Pain Hustlers
- Director: David Yates
- Writers: Wells Tower
- Starring: Emily Blunt, Chris Evans, Andy Garcia, Catherine O’Hara, Brian d’Arcy James, Jay Duplass
Grade: D+
The Placebo effect: when a concentrated, harmless pill produces the same intended effects as the real thing because of the psychological belief that it is the real thing. You can’t get sick from a placebo, and you can’t take too much of them but it won’t make you any better (here’s my disclaimer that I am not a licensed physician – I just play one on TV). Why mention placebos in a review of Pain Hustlers, the new film directed by David Yates, beyond the film’s medical subject matter? Because, much like a placebo, the Netflix film functions as a concentrated, harmless piece of content that produces the same intended effects as a real film with something – anything – interesting to say.
It’s a film, written by Wells Tower and based on Evan Hughes’ New York Times Magazine article, that frequently tries to emulate films like The Wolf of Wall Street or The Big Short in style and tone, but fails to recognize what made those films memorable. It recalls the true story of a struggling pharmaceutical company in 2011 through the eyes of Liza Drake (Emily Blunt), a single mom who’s plucked from a strip club by Pete Brenner (Chris Evans) to being a drug rep tasked with pushing the product. The medicine is a fentanyl-based drug meant to ease the pain of cancer patients, and it should come as no surprise to anyone that’s lived in America since 2011 that it quickly becomes unsustainably popular. Of course, the problem is exacerbated by Drake and Brenner’s unethical marketing tactics of essentially paying doctors to write prescriptions for their product over their competitors.
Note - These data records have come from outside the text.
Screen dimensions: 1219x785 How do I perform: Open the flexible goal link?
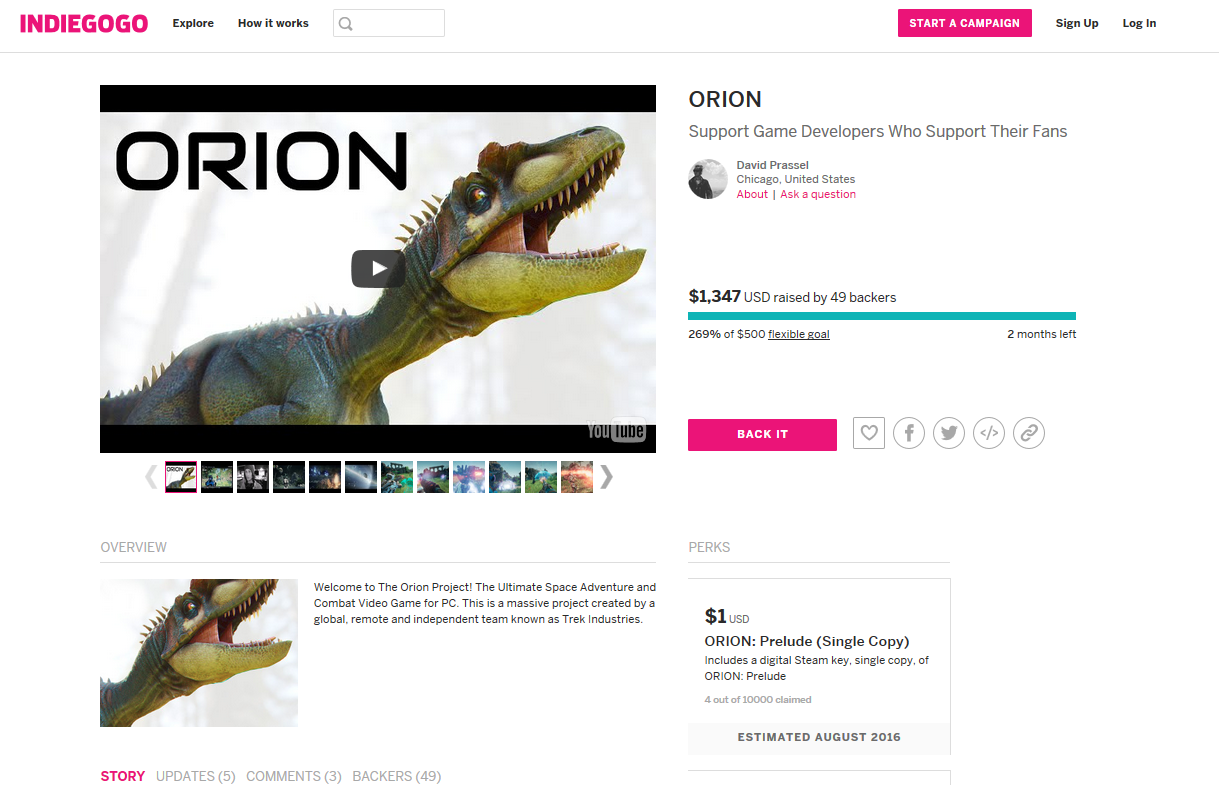[799, 334]
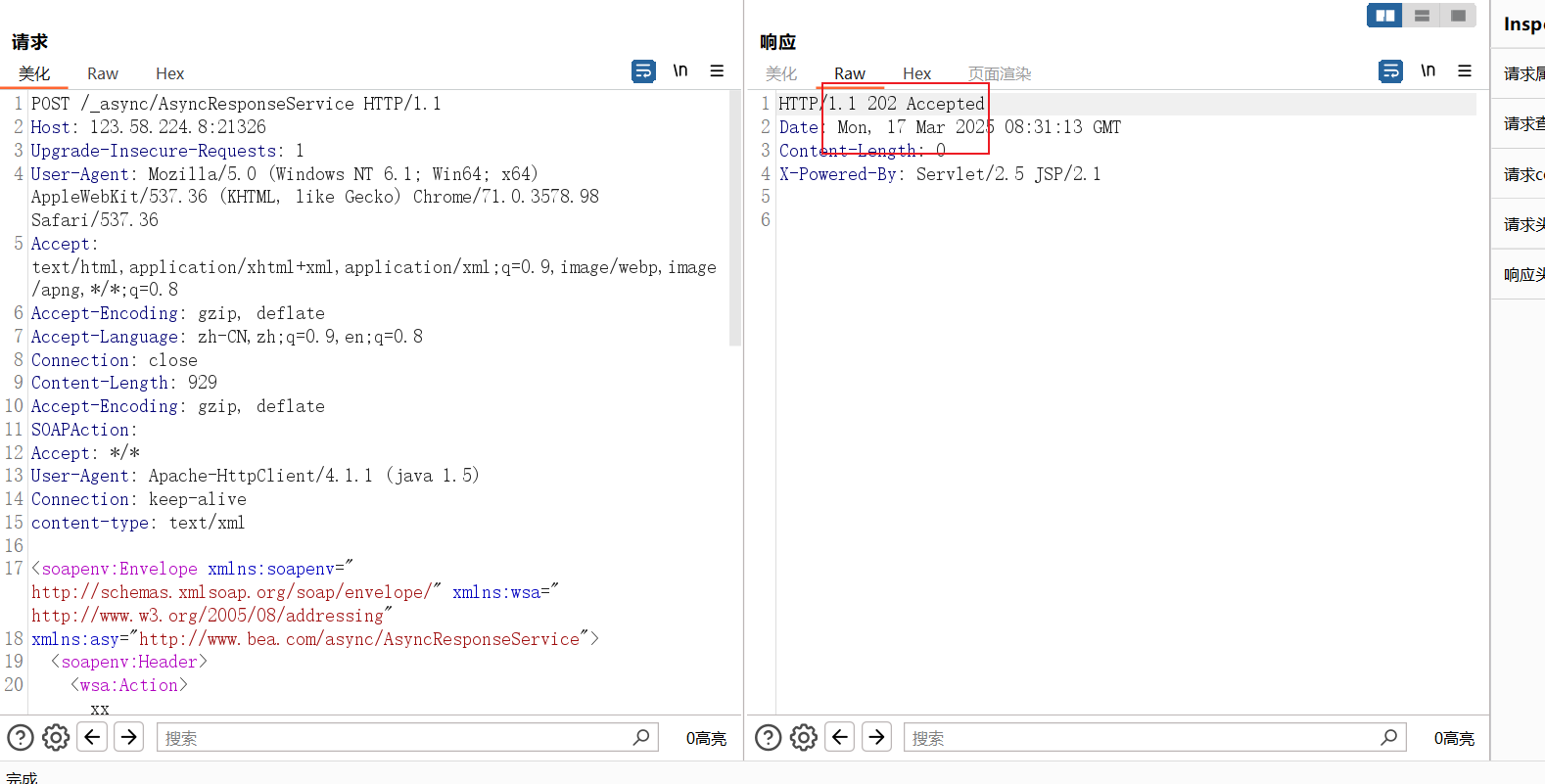Switch request view to Raw tab
Viewport: 1545px width, 784px height.
tap(102, 73)
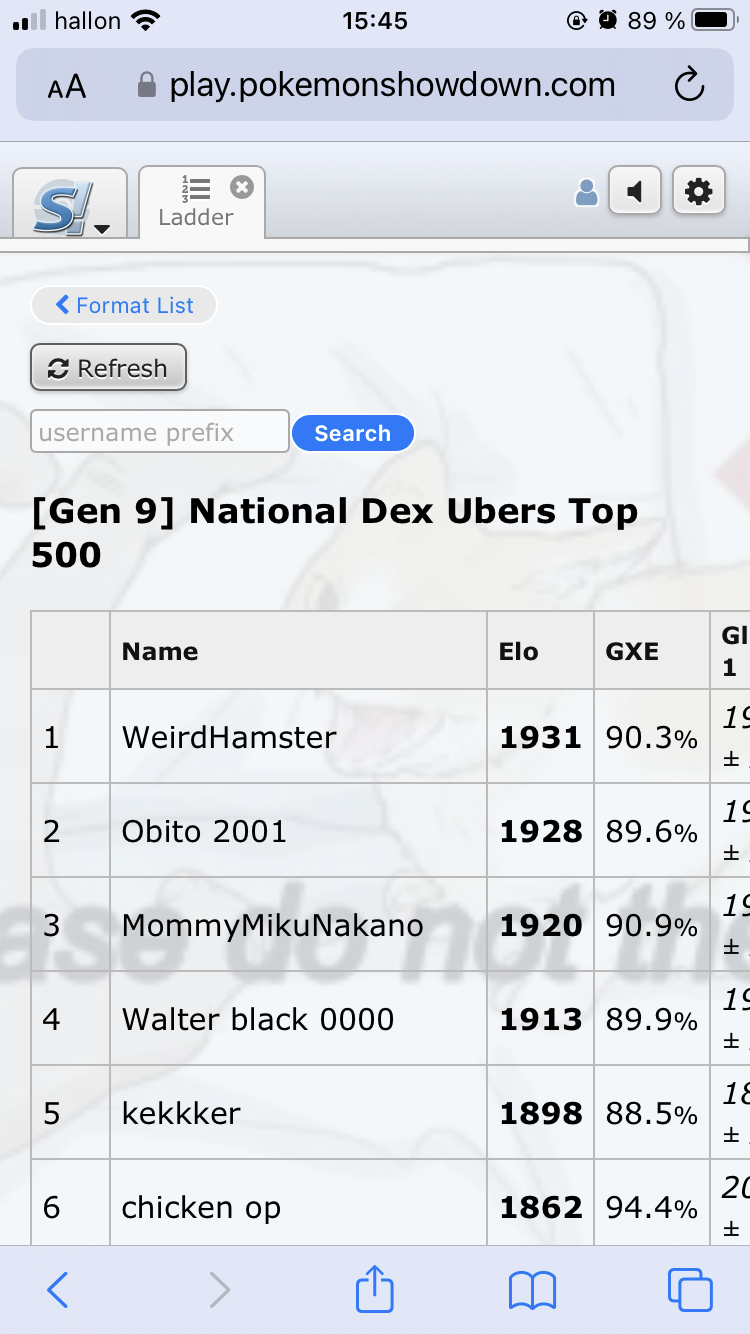
Task: Select player MommyMikuNakano in the table
Action: point(272,925)
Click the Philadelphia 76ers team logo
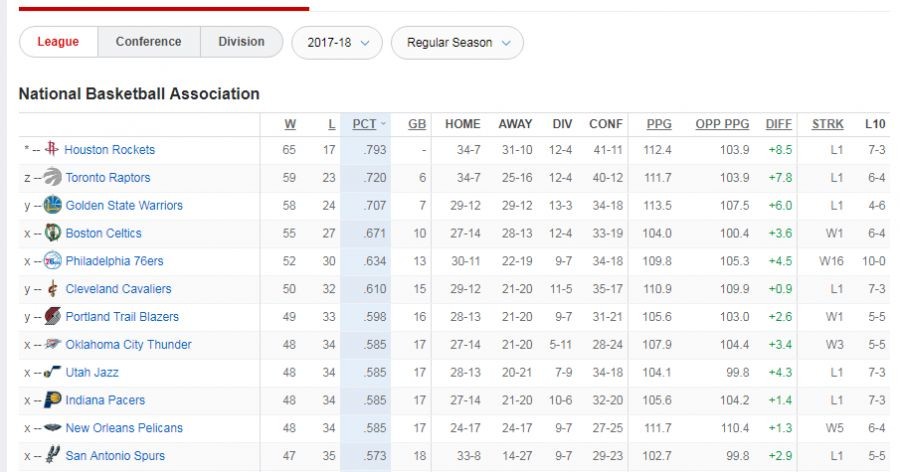 pos(54,261)
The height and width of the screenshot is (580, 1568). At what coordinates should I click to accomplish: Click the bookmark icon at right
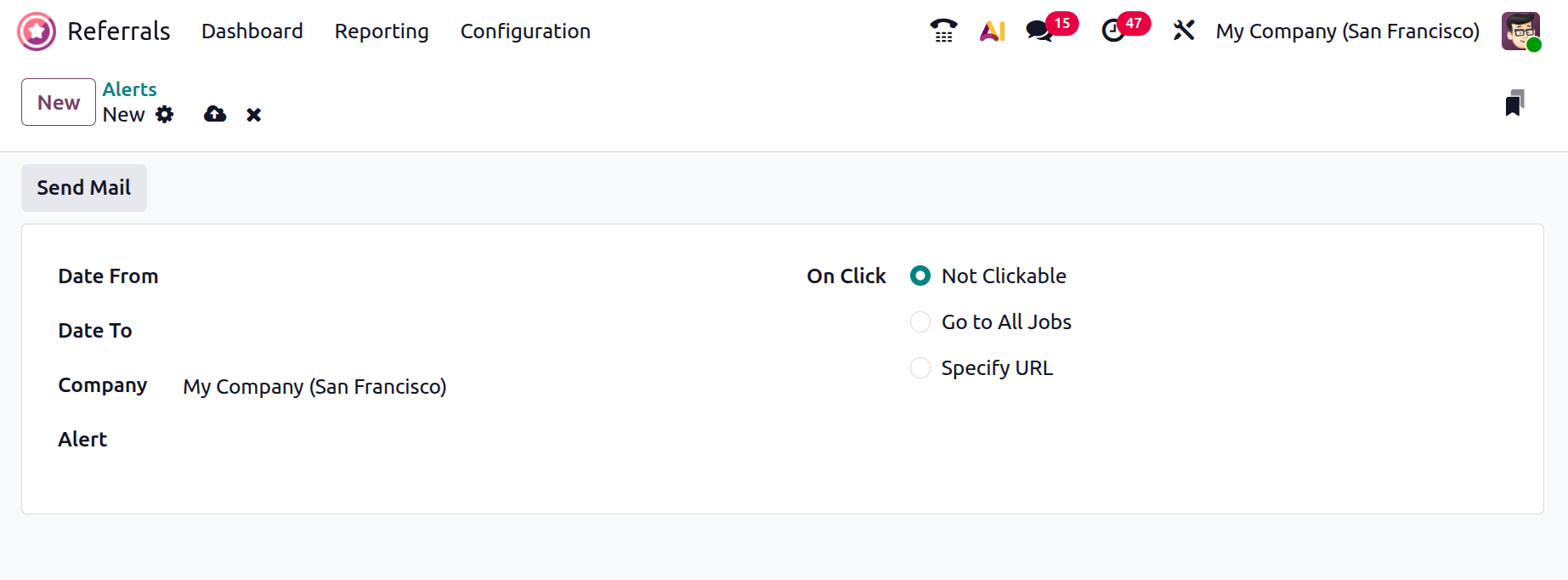pos(1514,103)
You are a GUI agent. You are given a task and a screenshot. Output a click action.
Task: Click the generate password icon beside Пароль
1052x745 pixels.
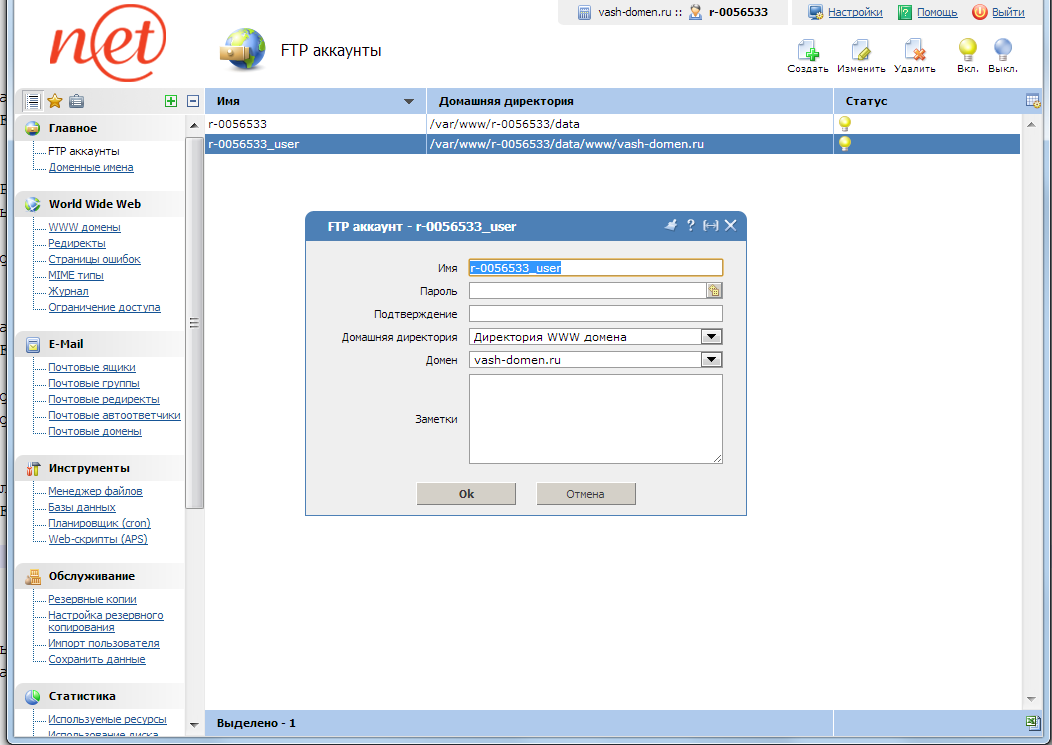714,291
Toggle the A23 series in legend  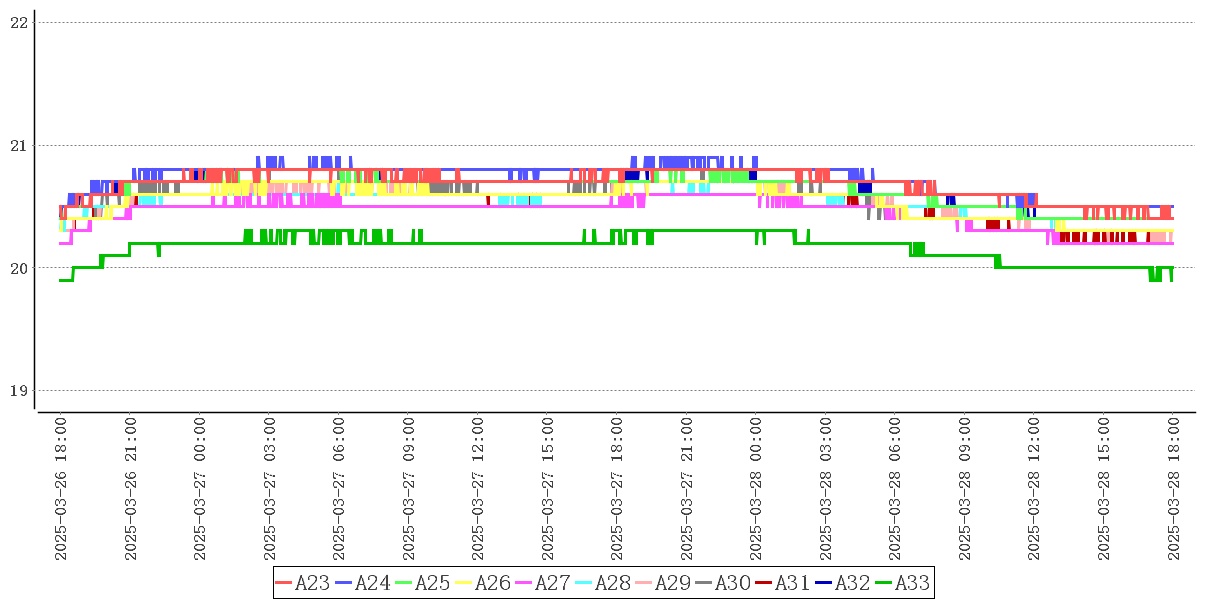[x=303, y=583]
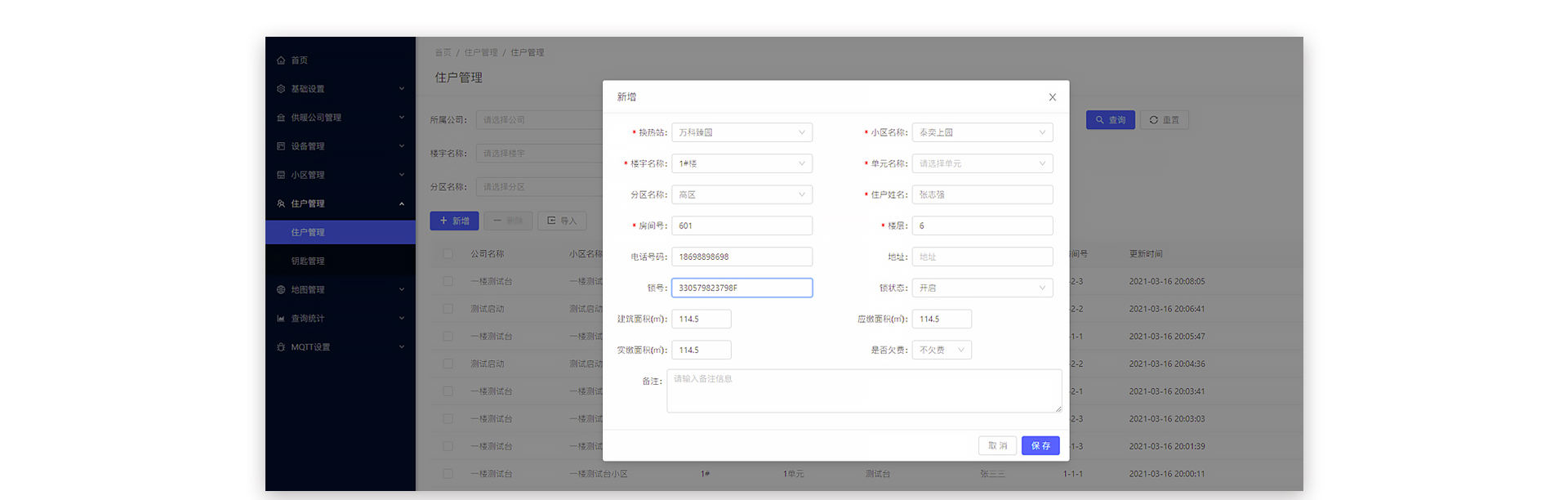Open the 单元名称 dropdown
This screenshot has width=1568, height=500.
982,163
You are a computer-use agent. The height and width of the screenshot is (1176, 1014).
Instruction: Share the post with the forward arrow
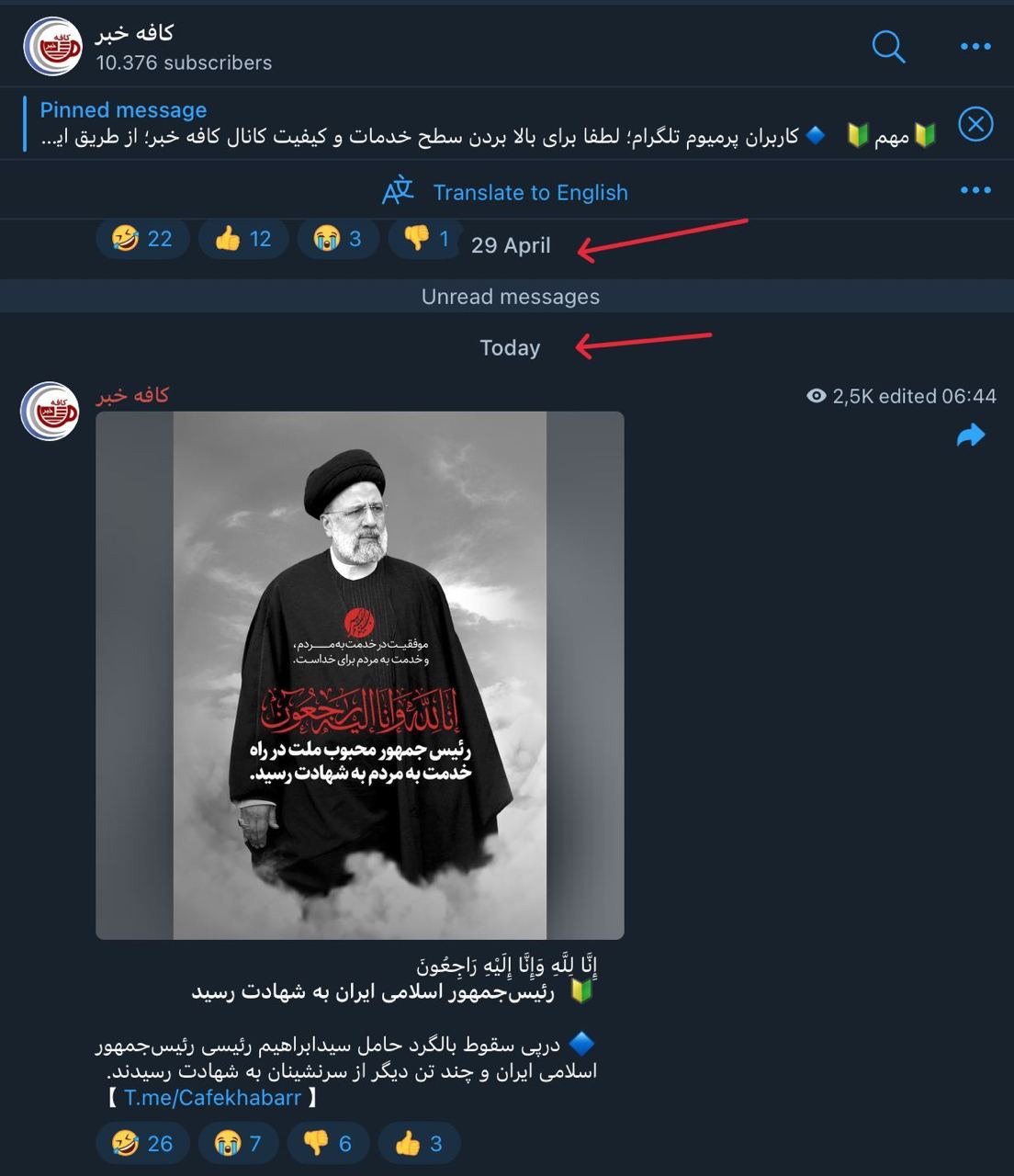(x=970, y=435)
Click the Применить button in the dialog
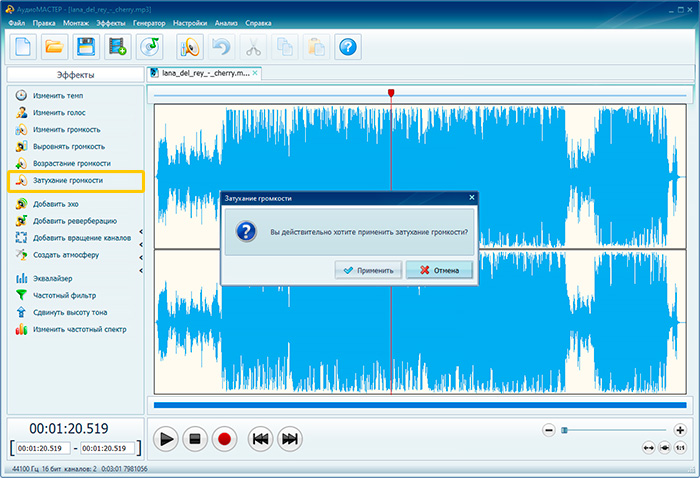 point(370,270)
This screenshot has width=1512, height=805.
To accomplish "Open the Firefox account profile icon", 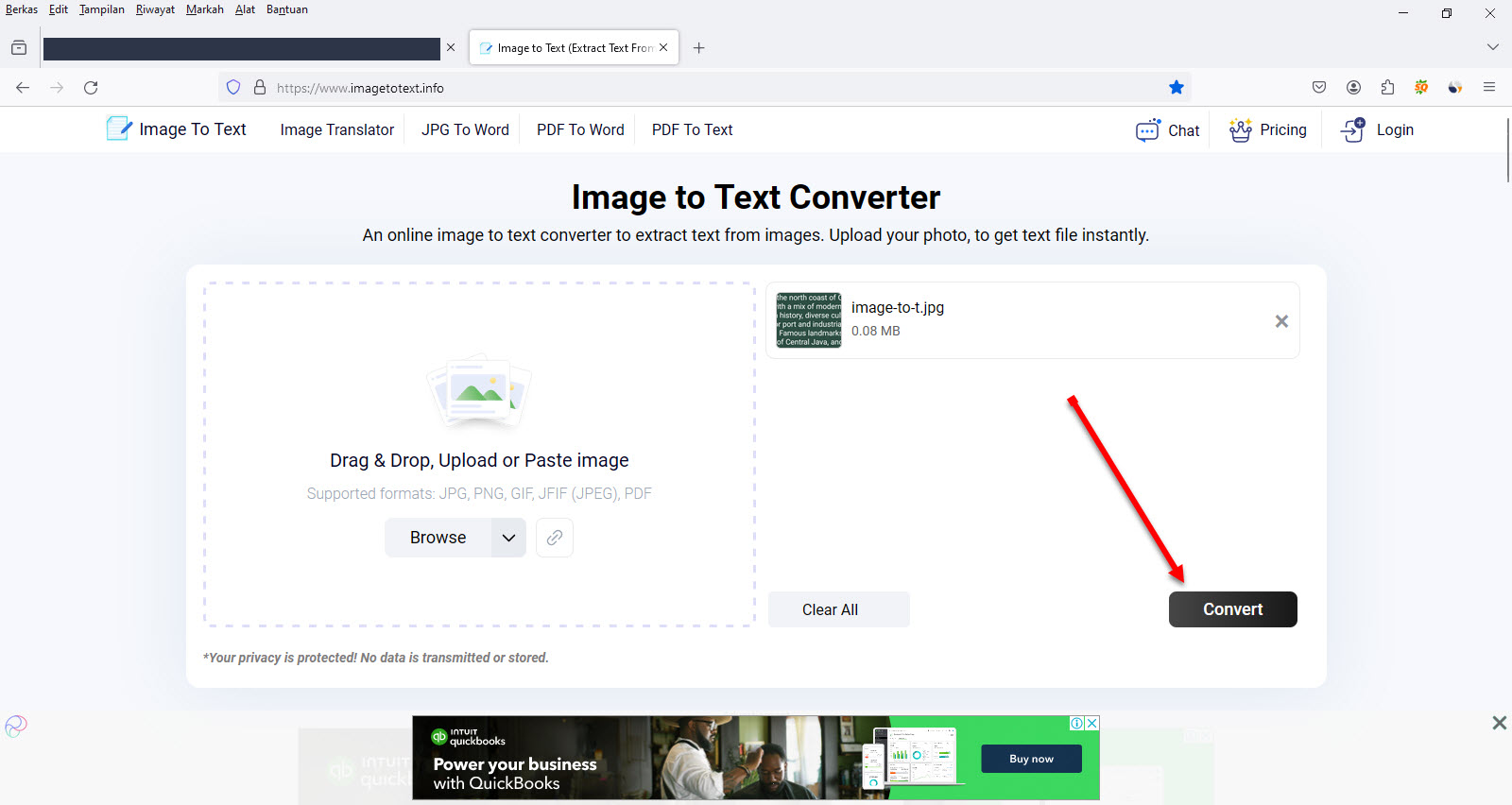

There’s a tossed-off moment early on when Brenner espouses that every other pharmaceutical company applies the same practices, which could have been an interesting avenue for Pain Hustlers to go towards – that is, the systemic failure of our healthcare system by valuing profits over care. Instead, the film mostly focuses on Liza’s rise to the top, and how she’s essentially overlooking the harmful side effects of the opioids she’s pushing. But she’s not portrayed as a power-hungry monster a la Jordan Belfort, joyfully stepping on the little guy on her way up the corporate ladder. One of the film’s few bright spots arrives when the company is expanding and hiring more drug reps: rather than hiring experienced people with medical expertise, they look to people similar to Liza, people that were suckered in to multi-level marketing schemes and scraped through life without getting anywhere.
But this is the only moment of introspection the film takes beneath the surface of these characters over the course of 122 minutes. Drake and Brenner are two-dimensional pawns, never establishing themselves with a specific worldview. Blunt does the best she can, but she made a more dramatic impact with her limited screen time in Oppenheimer than she does here, where she’s center stage. Pain Hustlers fits right in with most of Evans’ post-MCU filmography, in that it will premiere on a streaming service and mostly be forgotten shortly after it drops. Yates, having escaped the Harry Potter/Fantastic Beasts franchise, doesn’t exert much of a unique voice or style when the material gets more and more stale. Perhaps Craig Gillespie or – god help us – Adam McKay could have injected some life into Pain Hustlers.

Being one of the defining crises of our lifetimes, the spotlight should absolutely be given to the opioid epidemic, both from the victims and the people that caused it. The problem is that it’s already been well-worn territory long before Pain Hustlers premiered at this year’s Toronto International Film Festival, not just in entertainment but hard-hitting journalism and podcasts. It’s not the worst piece of content Netflix will put out this year, but it never doesn’t feel like a placebo, much like a large portion of Netflix’s original library. You can’t get sick from watching Pain Hustlers, but it won’t make you any better.
Pain Hustlers will be released on Netflix on October 27.